The first step is to decide upon a definition for “wear” in the context of the data and the question at hand. Depending on what analysis or question is of interest, the definition of “wear” can drastically change. For example, an analysis involving sleep quality and staging may require the definition of “wear” to include common sleep hours (eg, 8 PM to 8 AM) or a minimum monitored sleep duration time, such as that reported by Fitbit devices, but other analyses may only require a daily wear level, which gives an idea of a participant’s activity and physiological state without requirements regarding wear during specific activities, such as sleep and exercise, as described in the Sources of Data Missingness in Fitbit Device Data section [37].

One way to calculate a daily wear level is to leverage minute-level heart rate data, as most consumer devices only collect these data when they are worn on the wrist. This would, for example, help to avoid including step count data that may have been collected when a device is in a purse. By dividing the total count of minute-level heart rate observations collected within a single day by the total number of minutes when such data were possible to collect (1440 min in 1 d), we can derive a reasonable estimate of the proportion of the day when the device was on the wrist.

Once established, the daily wear level threshold can be used for filtering out nonwear data and participants; the optimal threshold for filtering should be selected carefully to avoid unnecessary data loss (Figure 1A, Figure 1B). The optimal threshold is where data loss is minimized and there is adequate statistical power to draw conclusions from the analysis (Figure 1C).

**Figure 1.** Graphs A and B show the total counts of participants and days, respectively, that meet each wear threshold, with an optimal threshold of <0.4. Graph C shows the mean and median total days (per participant) with a wear level greater than or equal to each wear threshold, demonstrating an optimal threshold of between 0.3 and 0.4. The 95% CI (indicated in blue) was calculated as follows: μ ± σ/√n. The IQR (indicated in orange dashed lines) indicates the first and third quartile values. The controlled tier AoURP version 7 data set (C2022Q4R9) was used to generate Figure 1. AoURP: *All of Us* Research Program.

After removing nonwear data (ie, contiguous blocks of missing observations), it is important to identify other sources of data missingness and determine whether mitigation is best done by using imputation or by using the complete case method [43]. Sometimes, the decision can be made based on the extent of the missingness relative to the overall data volume needed for analysis, and at times, it may be deemed that the original analysis cannot be performed as planned due to insufficient data. As an example, a recent study on COVID-19 detection via Fitbit device data calculated the mean over 5-minute intervals of heart rate data; subsequently, any missing data over full 5-minute intervals were imputed by using the median heart rate value from a previously defined 14-day window [45]. Although it is common in wearable data analysis to use the mean and median values of heart rate data for imputation, new imputation methods for biomedical wearable data have also been developed to incorporate machine learning for improved imputation accuracy [46,47]. Although imputation can be beneficial because it preserves data, it should be noted that imputation is not always a good idea, particularly in cases with substantial missingness for which typical values cannot be established.

Accounting for Noise

Many methods exist to reduce noise in raw signal data (ie, sample-level or high-frequency signal data), particularly when the source of the noise is well characterized.
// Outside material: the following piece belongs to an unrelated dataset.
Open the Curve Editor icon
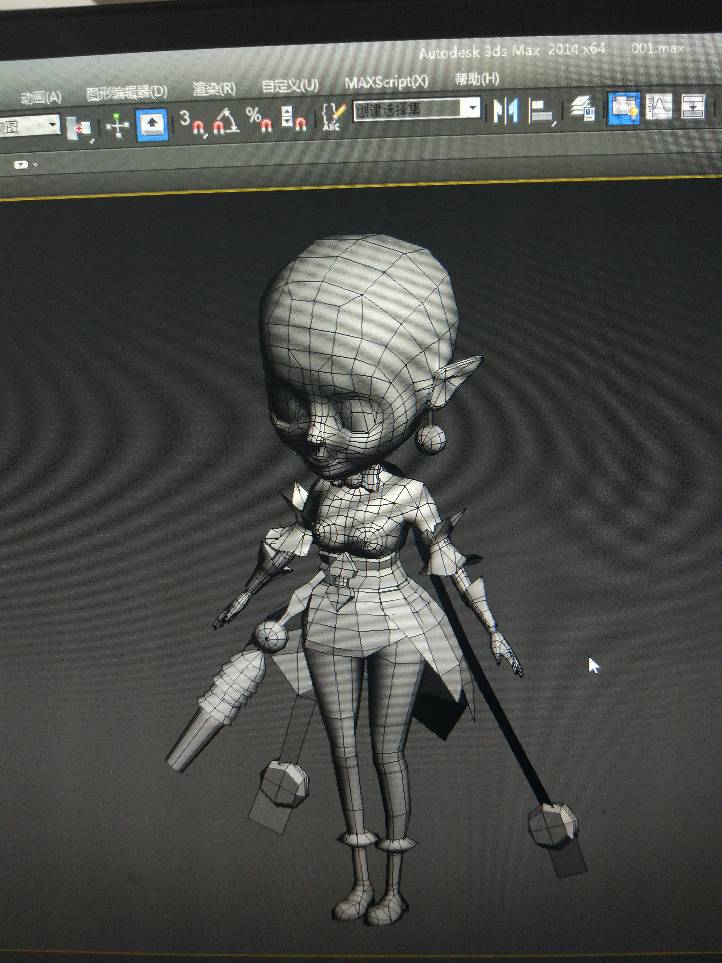Image resolution: width=722 pixels, height=963 pixels. click(659, 107)
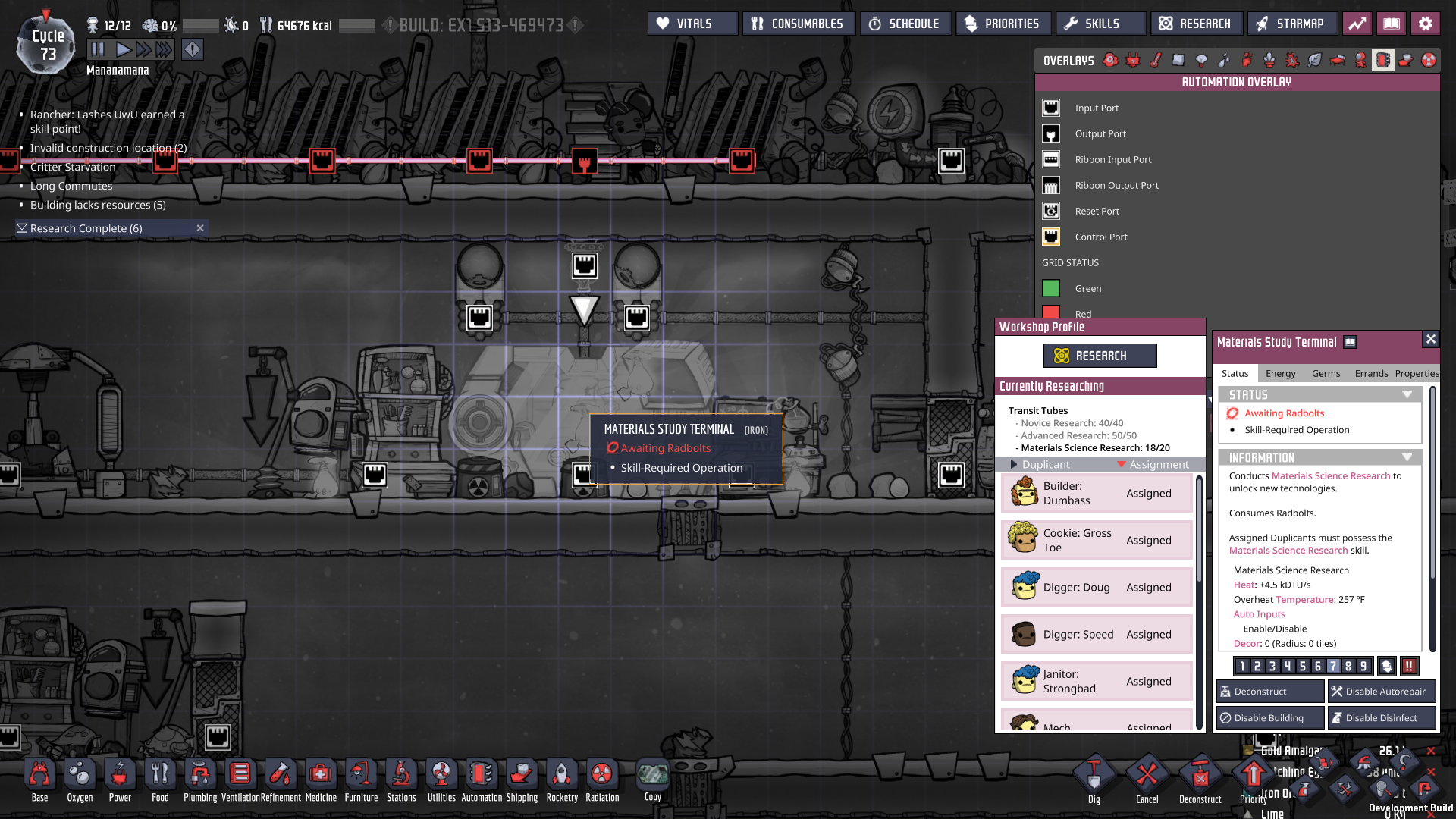
Task: Select the Temperature overlay icon
Action: (x=1155, y=60)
Unfortunately, consumer devices typically do not give access to such high-frequency data, but their firmware and adaptive data collection methods are thought to include steps that account for skin tone–related errors and motion artifacts. Unfortunately, the public has no way of assessing how well these methods perform. Based on this, it is difficult for researchers to directly address errors resulting from skin tone or motion artifact errors. However, some general data cleaning strategies exist that may help to mitigate noise in the data, regardless of the source of the noise (Table 1). In this section, we discuss how to leverage changes from an individual’s baseline, filtering during repeated activities, and z score normalization to improve the signal to noise ratio (SNR). We recommend using these techniques in combination with one another to best mitigate noise.

Table 1. Examples of noise mitigation methods for wearable data.
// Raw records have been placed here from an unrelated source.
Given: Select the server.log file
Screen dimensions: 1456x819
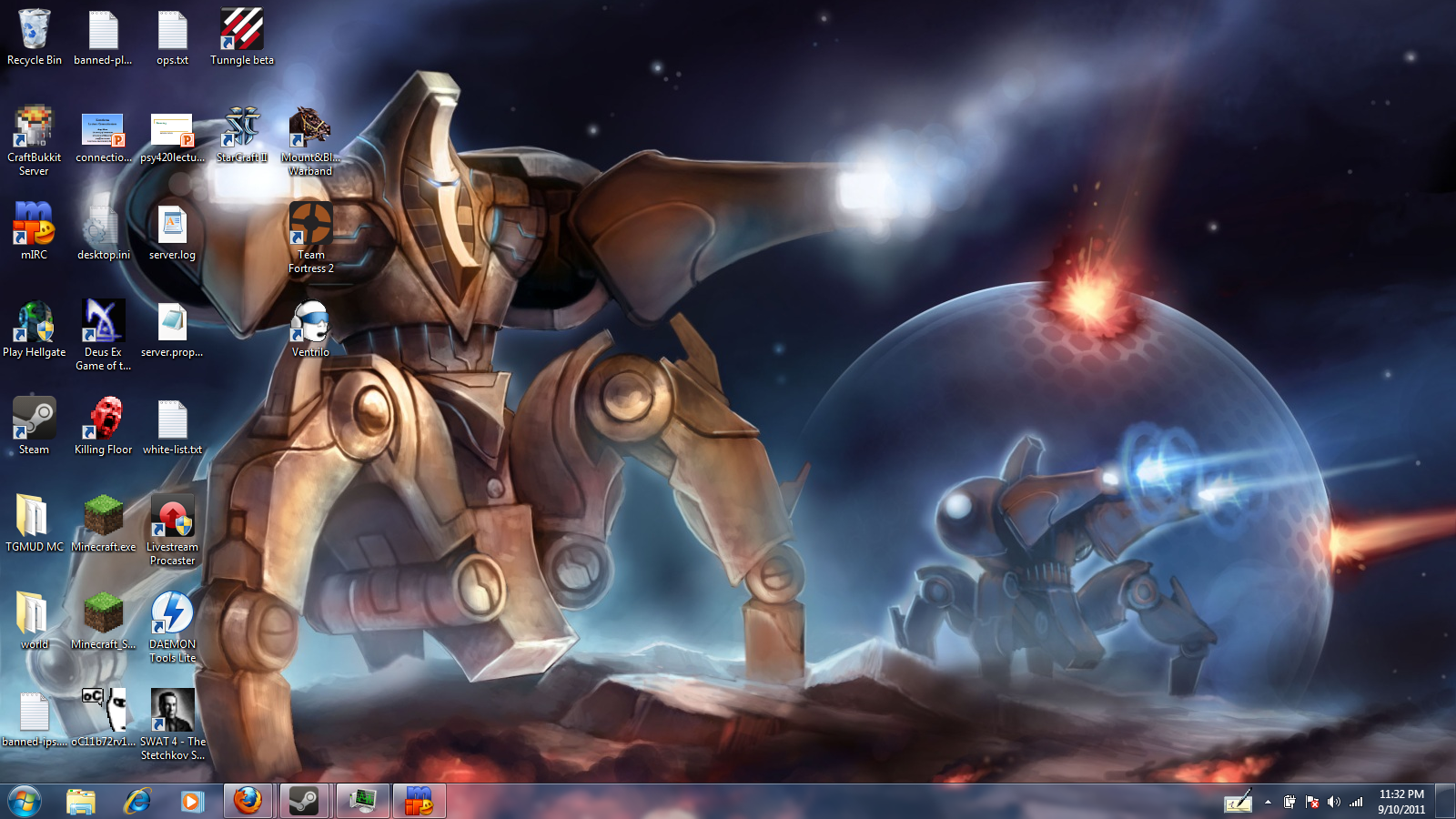Looking at the screenshot, I should 172,226.
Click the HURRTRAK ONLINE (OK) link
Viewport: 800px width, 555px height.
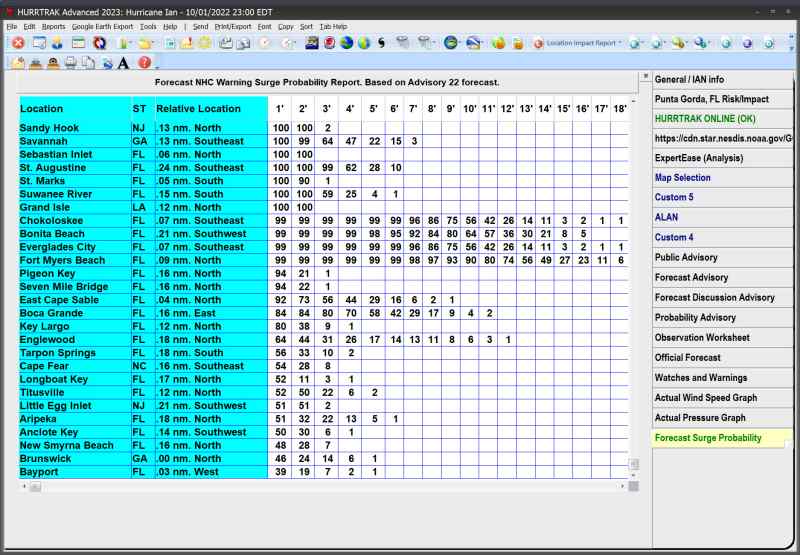point(707,117)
	Baseline comparisons	Sampling during periods of similar activity	z score normalization
Description	Calculate the median value during a defined baseline period. Calculate the Δ from the baseline for all other data.	Establish specific wear times and use the “Activity Type” metric to filter an individual’s Fitbit device data during similar time periods each day for comparable activity types. Conduct analysis using these segmented data sets.	Subtract the mean from each observation and divide by the SD.
Applicability	Mitigate consistent measurement error (bias).	Mitigate noise that is exacerbated under specific conditions.	Mitigate short periods of noise.
Benefits	Provides a “usual” picture of an individual [48].	Assists in isolating confounding effects that may arise in different activity types and heart rate zones. Standardizes the comparison of data across different individuals.	Allows direct comparison of 2 observations originating from different segments of temporal data [49].
Limitations	Need ample data to establish a baseline [48]. Baselines can change over time.	Recommended for large sets of longitudinal data to make accurate comparisons.	Abstraction of units and range may make it difficult to interpret data.
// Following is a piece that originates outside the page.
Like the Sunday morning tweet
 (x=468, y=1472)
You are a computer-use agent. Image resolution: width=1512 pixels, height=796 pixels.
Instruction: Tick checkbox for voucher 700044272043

On an individual level, the comparison of observations to a reliable baseline can be helpful for determining changes in biosignals over time while reducing the influence of both skin tone and motion artifacts. Reliable baselines can be established by first summarizing an individual’s measurements during periods of sleep or inactivity or before a perturbation. The determination of which time period to use to establish a baseline is study dependent. Depending on the timescale of the analysis, it is also useful to consider a sliding window approach, wherein new baselines are established during predefined time periods to account for baseline changes over time. The median value of the biosignal serves as a useful baseline value because it is less susceptible to noise and outliers compared to other statistical summary metrics and provides a way to amplify the SNR during the next steps of the analysis. The establishment of and comparisons to reliable baselines have been performed in multiple studies [50-53]. One limitation of this approach is that substantial monitoring time may be needed to establish a reliable baseline for an individual due to inherent biological and behavioral variability and the effects of external factors that may be difficult to control for (eg, seasonality, circadian rhythms, weekdays vs weekends, etc) [48]. It should also be noted that comparisons to a reliable baseline would not improve the SNR in scenarios where there is a compound effect of the source of noise and the conditions of measurement [54]. For example, skin tone may only increase measurement error for certain heart rate zones (eg, high heart rate) or under circumstances of high motion. In such cases, removing data collected under certain conditions that exacerbate measurement error may be the most appropriate approach.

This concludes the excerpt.